Abbiamo già visto una solidità di fondo in Re Carlo III che va ben al di là della straordinaria coreografia che ha accompagnato la sua trasformazione da Principe in Re. La solenne cerimonia di sabato a St James’s Palace, le trombe, le guardie reali coi loro berrettoni neri, gli ex primi ministri, la proclamazione del suo regno seguita da un corale Hip Hip Hip Hurrah, l’omaggio di decine di migliaia di scozzesi a Edimburgo alla Regina con Carlo in alta uniforme, il passaggio a Londra, e i funerali di lunedi’ con cui si chiudera’ formalmente il passaggio delle consegne, hanno già saldato il paese attorno alla sua monarchia. Aggiungiamo la performance impeccabile di Carlo, il primo discorso alla Nazione. È stato di grande dignità, con l’impegno a servire il paese e a chiudere quelle cause filantropiche a lui care, ma forse divisive.
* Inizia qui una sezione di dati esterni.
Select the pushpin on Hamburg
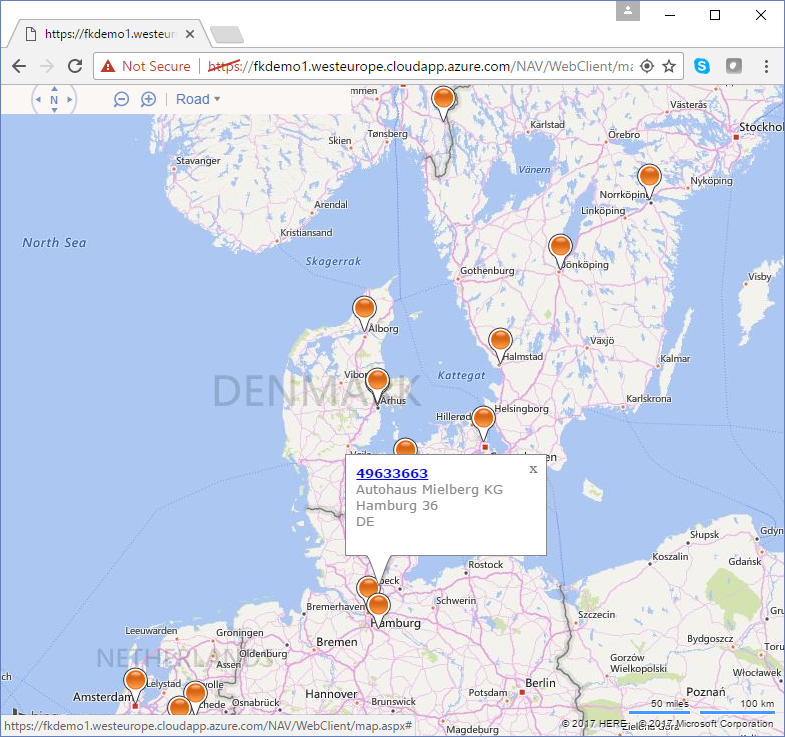The height and width of the screenshot is (737, 785). pos(378,605)
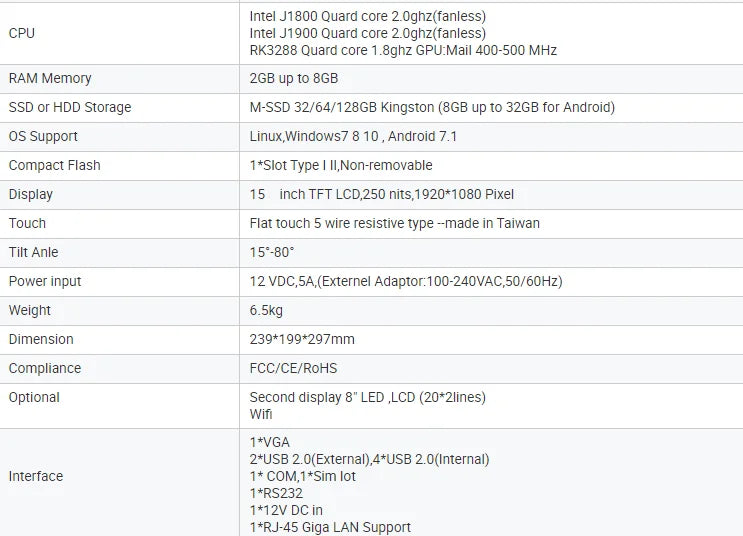This screenshot has height=536, width=743.
Task: Click the FCC/CE/RoHS compliance value
Action: point(293,368)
Anche chi resta tiepido avrà scoperto uno sguardo profondo, una voce grave e calda. Il Re ha usato un tono solenne ma intimo, con un forte riferimento alla famiglia e ai figli, si è persino sentito un cenno di commozione quando ha salutato per sempre l’adorata madre, ” My dear Mama”, immaginando, in omaggio a Shakespeare, che fosse “accompagnata dagli angeli”.
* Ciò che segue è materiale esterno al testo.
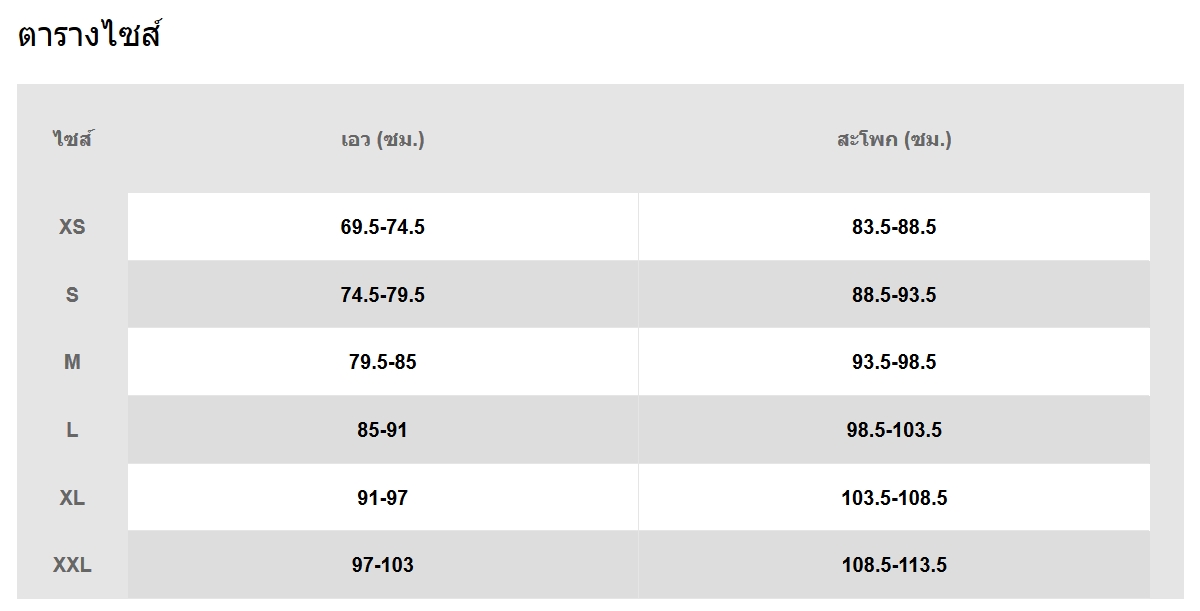
Task: Select the L size row label
Action: click(72, 430)
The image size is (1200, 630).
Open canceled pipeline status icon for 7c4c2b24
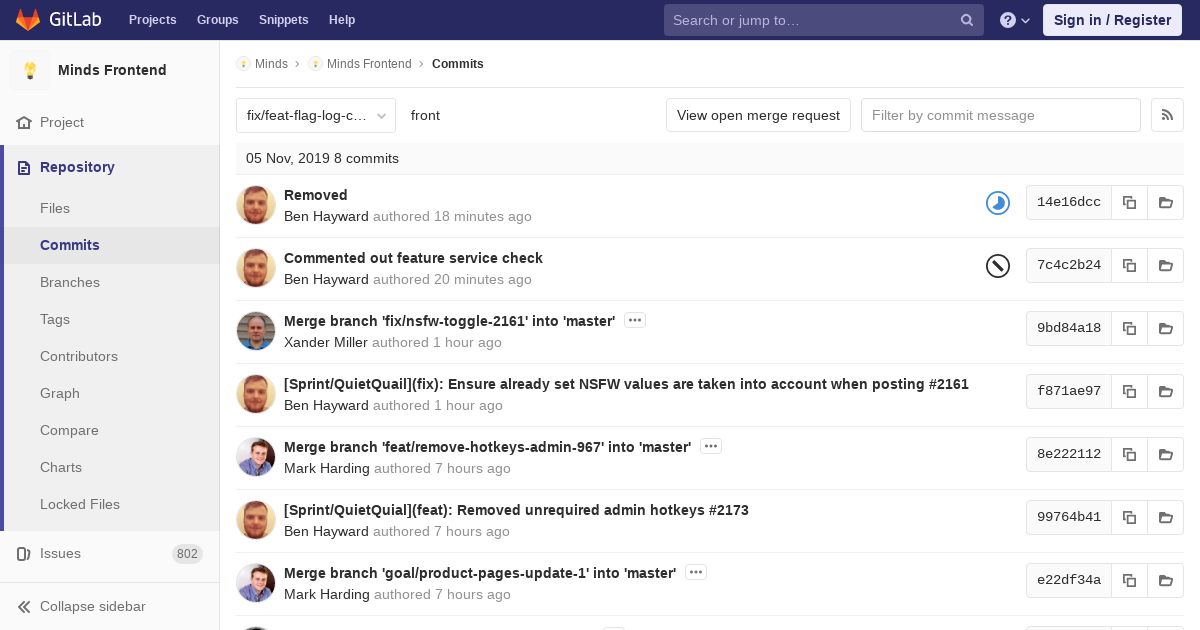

Detto questo ci sarà sempre chi continuerà a cadere nel luogo comune anti Carlo, ma saranno sempre meno. Quando scese in Piazza a Firenze, la gente lo assediava come una rock star. Si dirà che all’estero è più facile, il suo problema è più interno, è nel Commonwealth con sudditi che per una ragione o per l’altra – dal suo attivismo a quelle registrazioni non proprio cristalline del suo rapporto con Camilla – sembrano guardarlo con sospetto.
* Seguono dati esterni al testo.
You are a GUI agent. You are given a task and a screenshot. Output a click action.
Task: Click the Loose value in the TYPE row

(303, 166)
È vero, alcune nazioni potrebbero staccarsi dalla tradizione monarchica inglese. Ma se e quando qualche distacco avverrà – Canda? Australia? – non sarà perché c’è Carlo, ma perché si aspettava la morte della Regina per chiudere con un legame considerato da molti anacronistico. Sempre in quei pochi giorni a Firenze, non poteva sfuggire in Carlo d’Inghilterra un tratto che da lontano potrebbe essere meno riconoscibile: in qualunque situazione si trovasse era facile trovare sempre, nello sguardo, nel sorriso, nel contatto con la gente, una straordinaria carica di umanità. Dalle immagini che abbiamo visto in questi giorni, dai volti commossi al suo passaggio è sembrato che per strada, fuori dalla grande coreografia, se ne stia accorgendo la maggioranza del paese e certamente anche molti dei suoi critici.